In a resolution adopted today, the 65th session of the United Nations General Assembly approved the creation of the Intergovernmental Science Policy Platform on Biodiversity and Ecosystem Services (IPBES). UNESCO is one of the international organizations* designated to organize the upcoming meeting for the creation of this new body, which has been established following the model of the IPCC (Intergovernmental Panel on Climate Change).

The main objective of IPBES is to promote awareness among political decision-makers and the general public of the disastrous consequences of biodiversity loss. The aim is to ensure that scientific knowledge about the very rapid disappearance of a great number of vegetable and animal species and the erosion of ecosystems leads to concrete measures. IPBES is intended to facilitate this process.

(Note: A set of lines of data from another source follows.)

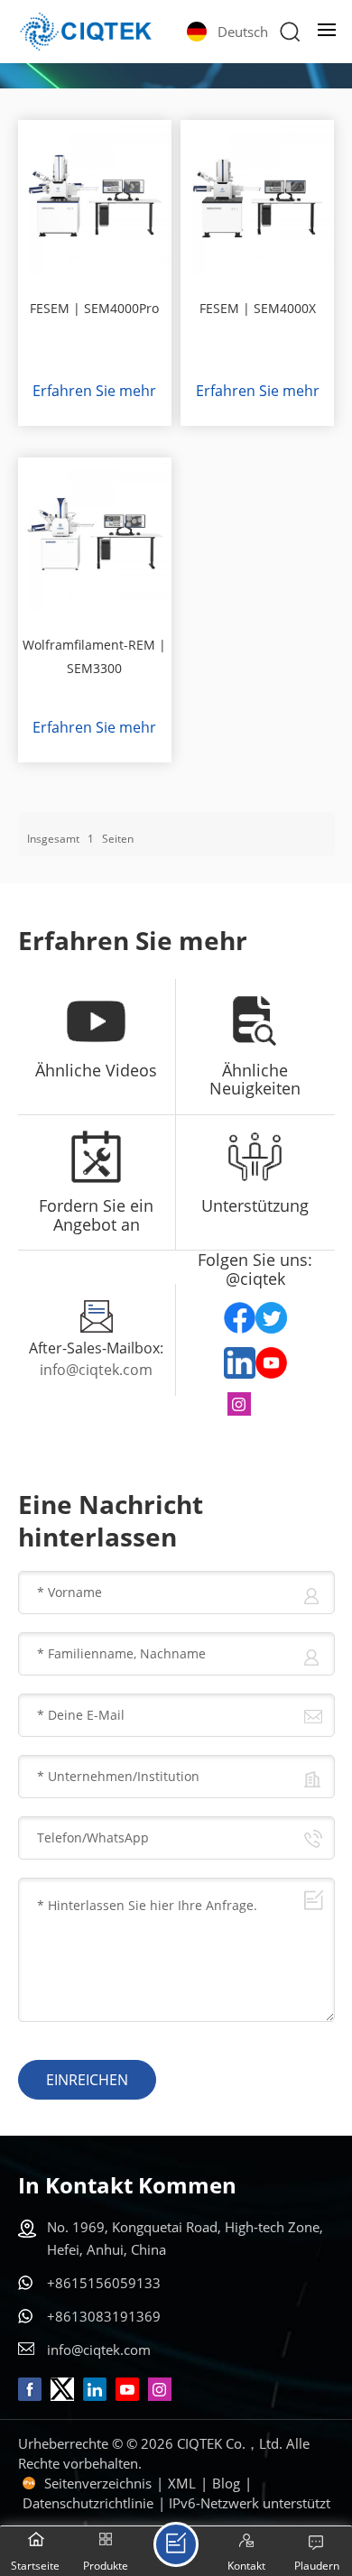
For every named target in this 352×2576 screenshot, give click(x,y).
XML (182, 2483)
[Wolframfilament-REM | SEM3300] (94, 534)
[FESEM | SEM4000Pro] (94, 196)
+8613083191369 (104, 2316)
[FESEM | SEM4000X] (257, 196)
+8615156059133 (104, 2283)
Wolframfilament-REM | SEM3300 (94, 656)
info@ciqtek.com (96, 1370)
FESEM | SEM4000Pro (94, 308)
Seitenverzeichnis (98, 2483)
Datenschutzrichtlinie (88, 2503)
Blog (226, 2483)
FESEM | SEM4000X (257, 308)
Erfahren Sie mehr (94, 391)
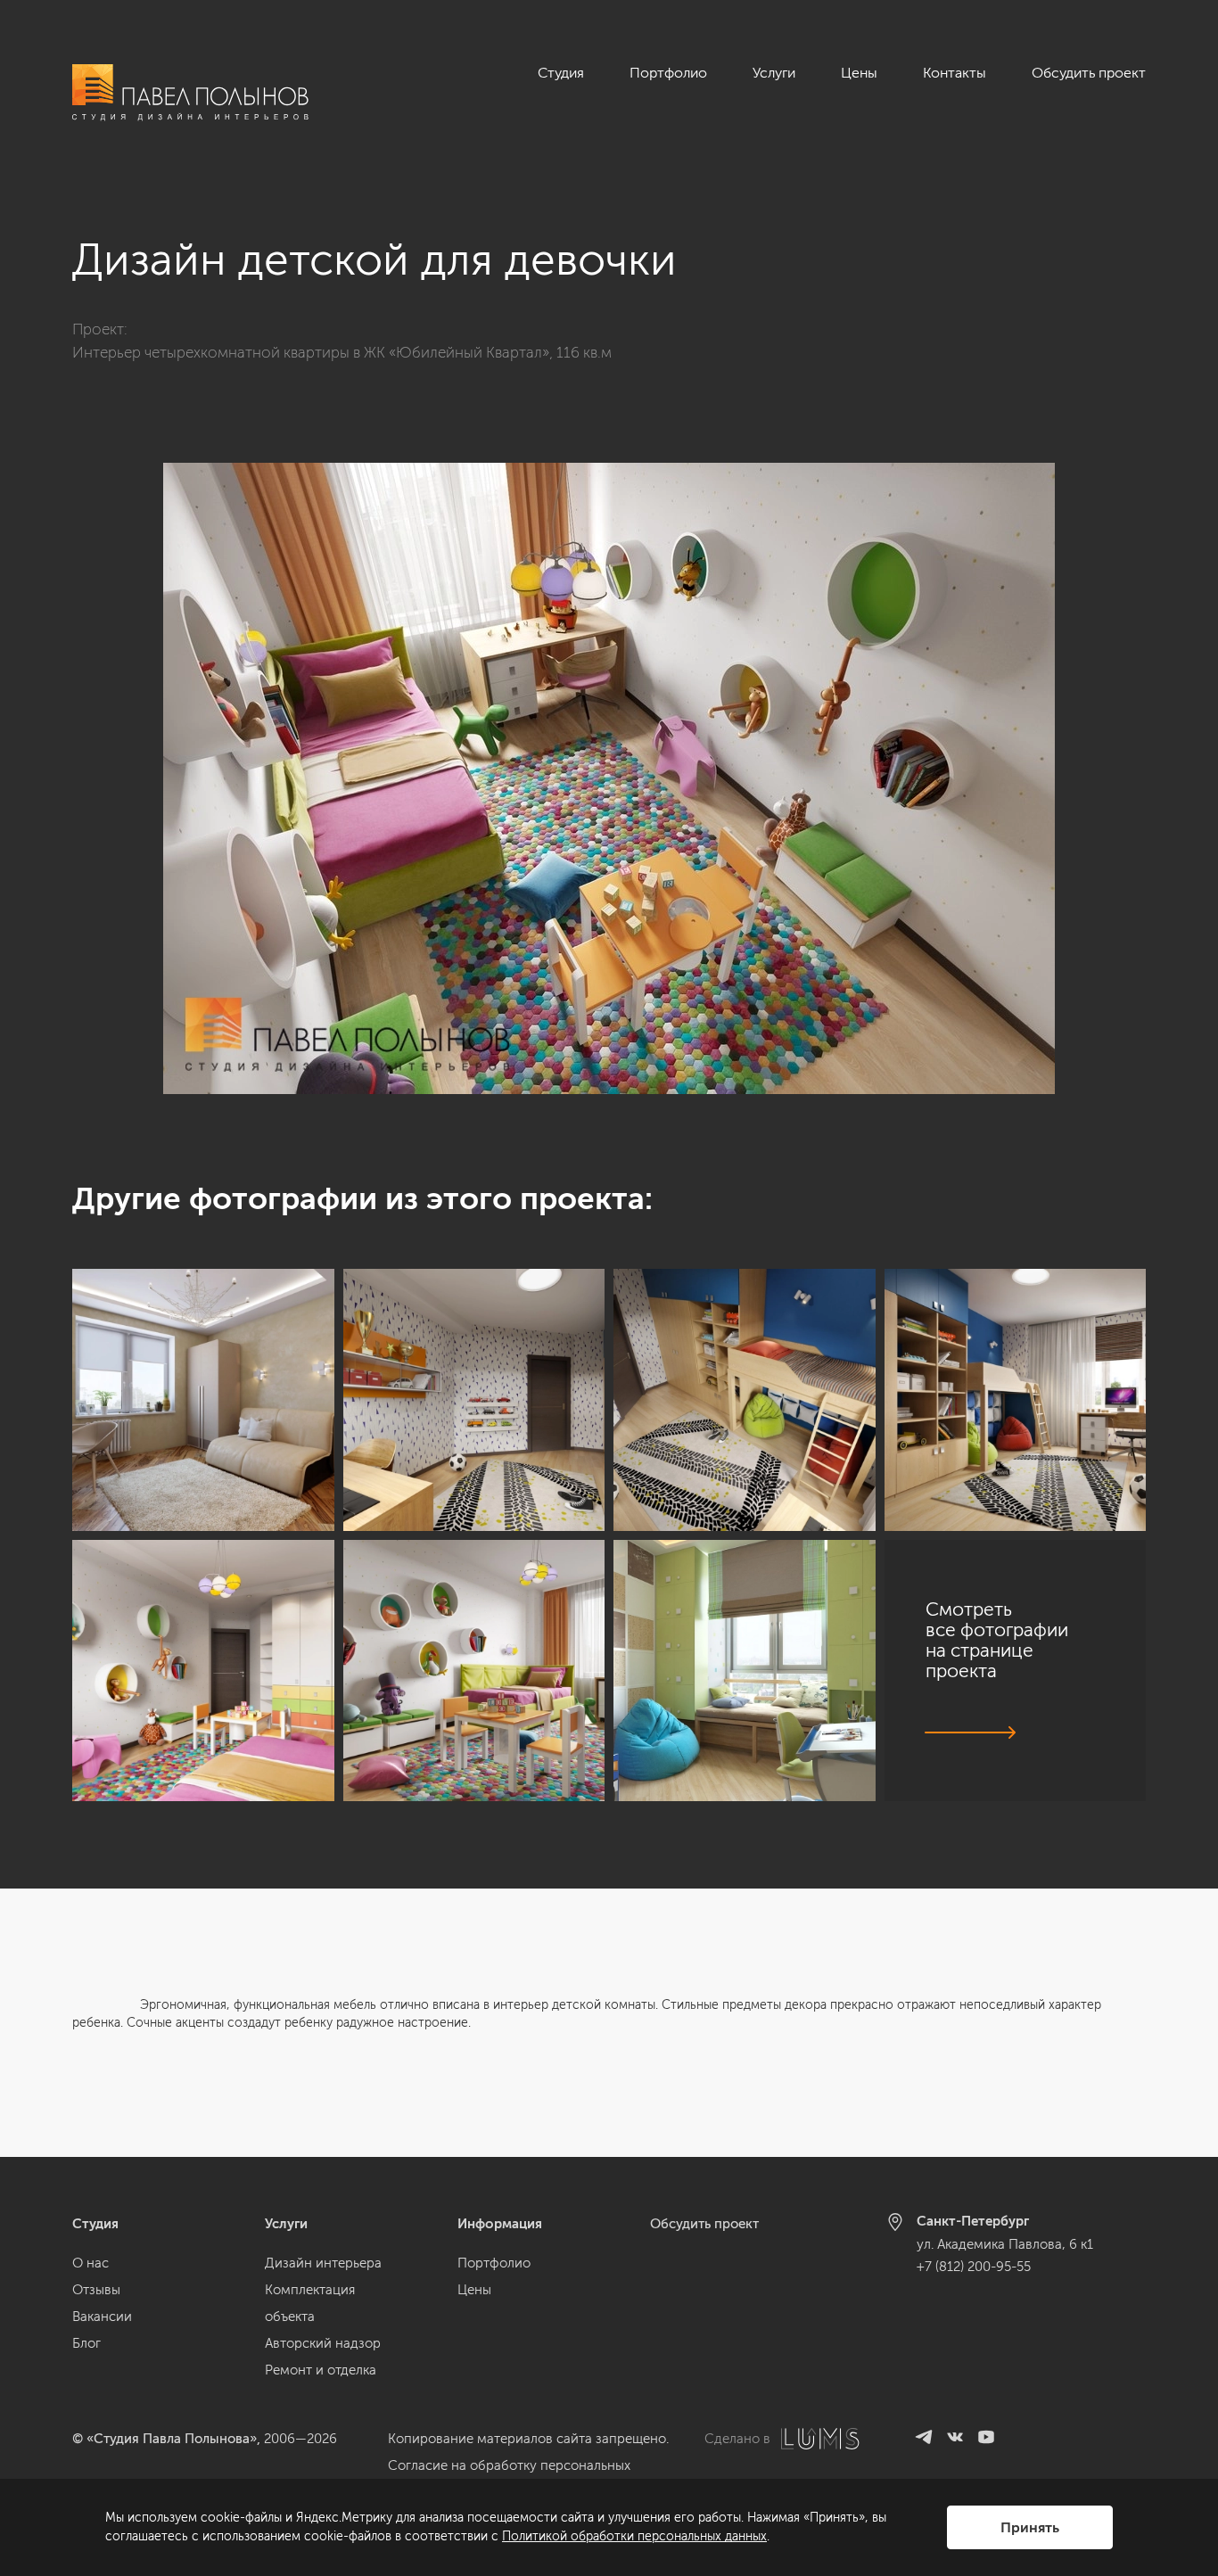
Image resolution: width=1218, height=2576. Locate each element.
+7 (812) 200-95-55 (974, 2267)
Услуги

According to the Millennium Ecosystem Assessment (2005), in which UNESCO was involved, ecosystems in the last 50 years were destroyed on an unprecedented scale and at an unprecedented rate. Record growth in cultivated land, overexploitation of freshwater resources and fish stocks, massive pollution by fertilizers and erosion of certain natural environments such as mangroves and coral reefs: all these phenomena, which have markedly increased in recent decades, lead to the massive extinction of species (12% of birds, 25% of mammals and 32% of amphibians are threatened with extinction within a century), do damage to the services provided by nature and constitute a real threat for the future.

The United Nations resolution was passed at the end of the International Year of Biodiversity, with which UNESCO has been closely associated. The idea of a platform that would place the issue of biodiversity at the top of the international political agenda was launched in 2005, at an international conference at UNESCO on biodiversity and governance. This conference laid the foundations for the negotiations that led to the creation of IPBES. A decisive step was taken in Busan (South Korea) in June 2010, when the governments of 75 countries approved the creation of this platform.

The next stage will take place in Nairobi (Kenya) in February 2011, when the Environment Ministers attending the Governing Council of the United Nations Environment Programme/Global Ministerial Forum approve the organization of the first IPBES plenary meeting, scheduled to take place before June 2011. Operating procedures will be defined and the location of the IPBES secretariat decided at this meeting.


* In cooperation with the Secretariat of the Convention on Biological Diversity, the United Nations Environment Programme (UNEP), the United Nations Food and Agriculture Organization (FAO) and the United Nations Development Programme (UNDP).